▸ **Directions**: Transcribe the entries exactly as each line appears.

▸ **Collected data**:
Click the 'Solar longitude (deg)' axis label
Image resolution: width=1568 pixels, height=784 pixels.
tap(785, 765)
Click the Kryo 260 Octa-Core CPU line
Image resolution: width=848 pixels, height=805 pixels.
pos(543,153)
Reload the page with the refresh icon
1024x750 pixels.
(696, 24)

▸ **Solution for this task**:
Click the 'Solar longitude (deg)' axis label
Image resolution: width=1568 pixels, height=784 pixels.
tap(785, 765)
Click the Kryo 260 Octa-Core CPU line
Image resolution: width=848 pixels, height=805 pixels.
pos(543,153)
Reload the page with the refresh icon
1024x750 pixels.
(696, 24)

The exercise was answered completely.